Appli­ca­tions sci­en­tifiques de la nav­i­ga­tion par satellite
GPS, Egnos et Galileo sont des out­ils priv­ilégiés d’in­ves­ti­ga­tions sci­en­tifiques. Après un pre­mier col­loque à Toulouse, un sec­ond se tien­dra en octo­bre 2009 afin de béné­fici­er au mieux de ces sig­naux gra­tu­its et per­ma­nents : prop­a­ga­tion des ondes, mesures dif­féren­tielles, mesures des sig­naux directs et réfléchis, géodésie, etc.

Aujour­d’hui Galileo con­stitue, dans la con­ti­nu­ité d’Ari­ane, un pili­er de la poli­tique spa­tiale européenne. Il représente un véri­ta­ble défi pour la poli­tique européenne, per­me­t­tant le con­trôle d’une infra­struc­ture vitale pour l’indépen­dance et la sou­veraineté de l’Eu­rope. Galileo con­stitue égale­ment un levi­er de développe­ment économique (avec des appli­ca­tions inno­vantes dans de nom­breux secteurs) et tech­nique (avec des tech­nolo­gies nou­velles pour l’in­dus­trie européenne, notam­ment des récep­teurs et des hor­loges), qui sert de référence pour tout autre pro­gramme européen.

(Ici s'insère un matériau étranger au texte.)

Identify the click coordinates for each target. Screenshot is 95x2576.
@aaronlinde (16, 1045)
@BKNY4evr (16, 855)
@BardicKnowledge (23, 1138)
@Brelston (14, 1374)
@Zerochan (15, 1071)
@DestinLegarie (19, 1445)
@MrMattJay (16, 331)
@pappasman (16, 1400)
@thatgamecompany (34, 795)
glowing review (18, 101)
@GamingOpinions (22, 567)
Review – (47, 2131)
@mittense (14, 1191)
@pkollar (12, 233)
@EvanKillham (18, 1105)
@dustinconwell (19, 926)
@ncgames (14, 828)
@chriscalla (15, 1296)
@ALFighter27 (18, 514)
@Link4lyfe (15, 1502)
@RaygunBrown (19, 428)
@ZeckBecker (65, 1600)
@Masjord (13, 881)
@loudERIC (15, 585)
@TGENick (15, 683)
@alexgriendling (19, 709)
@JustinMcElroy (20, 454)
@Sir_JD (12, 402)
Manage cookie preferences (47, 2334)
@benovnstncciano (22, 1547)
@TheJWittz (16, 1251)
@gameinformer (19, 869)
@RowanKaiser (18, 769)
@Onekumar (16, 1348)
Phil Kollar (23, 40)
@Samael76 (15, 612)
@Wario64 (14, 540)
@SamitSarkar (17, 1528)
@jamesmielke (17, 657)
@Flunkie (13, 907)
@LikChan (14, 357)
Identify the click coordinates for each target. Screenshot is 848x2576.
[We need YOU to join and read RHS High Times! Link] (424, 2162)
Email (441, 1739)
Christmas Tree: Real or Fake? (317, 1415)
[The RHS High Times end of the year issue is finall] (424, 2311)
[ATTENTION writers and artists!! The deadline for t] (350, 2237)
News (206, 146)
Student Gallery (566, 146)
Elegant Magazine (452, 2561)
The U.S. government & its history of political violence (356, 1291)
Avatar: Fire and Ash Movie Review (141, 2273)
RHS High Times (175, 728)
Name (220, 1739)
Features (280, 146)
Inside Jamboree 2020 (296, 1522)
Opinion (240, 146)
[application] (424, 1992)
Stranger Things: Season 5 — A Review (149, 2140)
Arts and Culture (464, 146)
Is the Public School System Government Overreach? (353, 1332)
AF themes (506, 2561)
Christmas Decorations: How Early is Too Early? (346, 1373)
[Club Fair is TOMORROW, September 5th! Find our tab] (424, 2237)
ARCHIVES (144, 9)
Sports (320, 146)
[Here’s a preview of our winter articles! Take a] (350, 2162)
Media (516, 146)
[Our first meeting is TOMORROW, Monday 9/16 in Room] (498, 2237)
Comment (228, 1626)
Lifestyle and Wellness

Galileo assur­era une com­pat­i­bil­ité avec le sys­tème actuel GPS. En aug­men­tant le nom­bre de satel­lites en orbite, Galileo aug­mente la cou­ver­ture satel­li­taire et amélior­era ain­si la pré­ci­sion. D’autre part les satel­lites de généra­tion plus récente auront des per­for­mances plus grandes, béné­fi­ciant du retour d’ex­péri­ence d’Eg­nos. Des défis tech­niques s’of­frent pour Egnos comme pour Galileo. Pic ionosphérique, mul­ti-tra­jet, prob­lèmes de récep­tion dans des canyons urbains.

Des retombées économiques liées à l’utilisation du système

Les ser­vices de nav­i­ga­tion pro­posés per­me­t­tent par l’op­ti­mi­sa­tion de tra­jec­toires, par la ges­tion de flottes… de réduire les coûts énergé­tiques et les émis­sions pol­lu­antes. La nav­i­ga­tion par satel­lite peut être cou­plée avec d’autres sys­tèmes pour offrir des ser­vices inté­grés tou­jours plus var­iés, avec des sys­tèmes satel­lites d’ob­ser­va­tion de la Terre, avec des réseaux de télé­phones mobiles (GSM).

Acronymes
 
APV 1 : Approach with Ver­ti­cal Guid­ance de niveau 1.
CNS-ATM : Com­mu­ni­ca­tion, Nav­i­ga­tion, Sur­veil­lance, Air Traf­ic Management.
DGAC : Direc­tion générale de l’avi­a­tion civile.
DGPS : Dif­fer­en­tial GPS.
EGNOS : Euro­pean Geo­sta­tion­ary Nav­i­ga­tion Over­lay Sys­tem.
ESA : Euro­pean Space Agency.
ESSP : Euro­pean Satel­lite Ser­vices Provider.
ILS : Instru­ment Land­ing Sys­tem.
LPV200 : Local­iz­er Per­for­mance with Ver­ti­cal guid­ance at 200 feets.
WAAS : Wide Area Aug­men­ta­tion System.